Now, we have everything we need to piece together how this pattern works:

overloaded {
    [](auto arg) { std::cout << arg << ' '; },
    [](double arg) { std::cout << std::fixed << arg << ' '; },
    [](const std::string& arg) { std::cout << std::quoted(arg) << ' '; }
}

Expanding the lambda to function objects:


struct __lambda_1 {
    void operator()(auto arg) const { std::cout << arg << ' '; } 
};

struct __lambda_2 {
    void operator()(double arg) const { std::cout << std::fixed << arg << ' ' ; } 
};

struct __lambda_3 {
    void operator()(const std::string& arg) const { std::cout << std::quoted(arg) << ' '; } 
};

overloaded { __lambda_1(), __lambda_2(), __lambda3() }

Then, using the template deduction guide we deduce the exact concrete template implemention:

struct overloaded : public __lambda_1, public __lambda_2, public __lambda_3 
{
    using __lambda_1::operator(), __lambda_2::operator(), __lambda_3::operator()
};

which is effectively equivalent to:

struct overloaded_function_class
{
    void operator()(auto arg) const { std::cout << arg << ' '; } 
    void operator()(double arg) const { std::cout << std::fixed << arg << ' ' ; } 
    void operator()(const std::string& arg) const { std::cout << std::quoted(arg) << ' '; } 
};

Therefore,

overloaded {
    [](auto arg) { std::cout << arg << ' '; },
    [](double arg) { std::cout << std::fixed << arg << ' '; },
    [](const std::string& arg) { std::cout << std::quoted(arg) << ' '; }
}
// is behaviorally equivalent to 

overloaded_function_class obj;

Then, whenever our obj is called, the implementation will be selected based on function overloading resolution.
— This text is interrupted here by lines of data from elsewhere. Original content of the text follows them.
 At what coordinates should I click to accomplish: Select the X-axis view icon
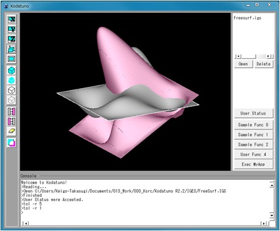pos(12,19)
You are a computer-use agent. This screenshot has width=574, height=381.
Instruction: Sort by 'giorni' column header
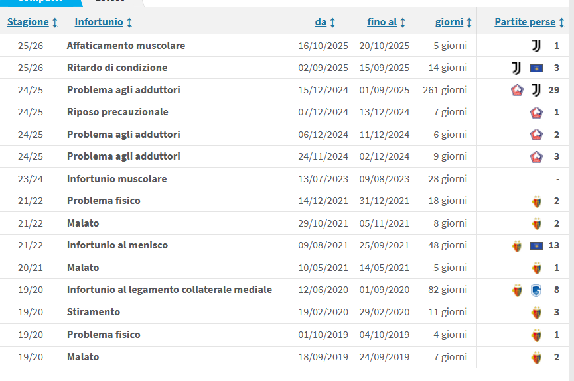[453, 22]
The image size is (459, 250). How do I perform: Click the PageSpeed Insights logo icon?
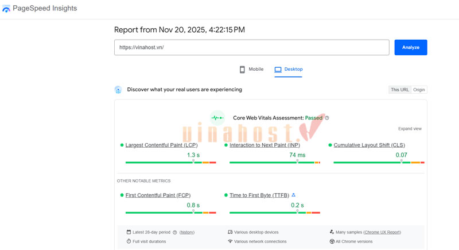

For example:

overloaded_function_class overloaded_functions;

double d = 2.4;
overloaded_functions(2.4); // this will call the double overload
std::string s = "hello world!";
overloaded_functions(s); // this will call the string overload

And in the context of std::visit, std::visit will extract the underlying type stored inside the std::variant and call the function passed to it with the underlying object. And the correct implementation will be called using overload resolution.

Summary

Isn’t this so cool? All these C++ features coming together to enable this cute pattern of overloaded lambdas to emulate the pattern matching syntax.

Hope this article is helpful to you, and you are able to learn something new through my analysis of this pattern. Here are all the C++ features we talked about today:

  • Lambda
  • List initialization and aggregate initialization
  • Template parameter pack
  • Template argument deduction guide
  • Function overloading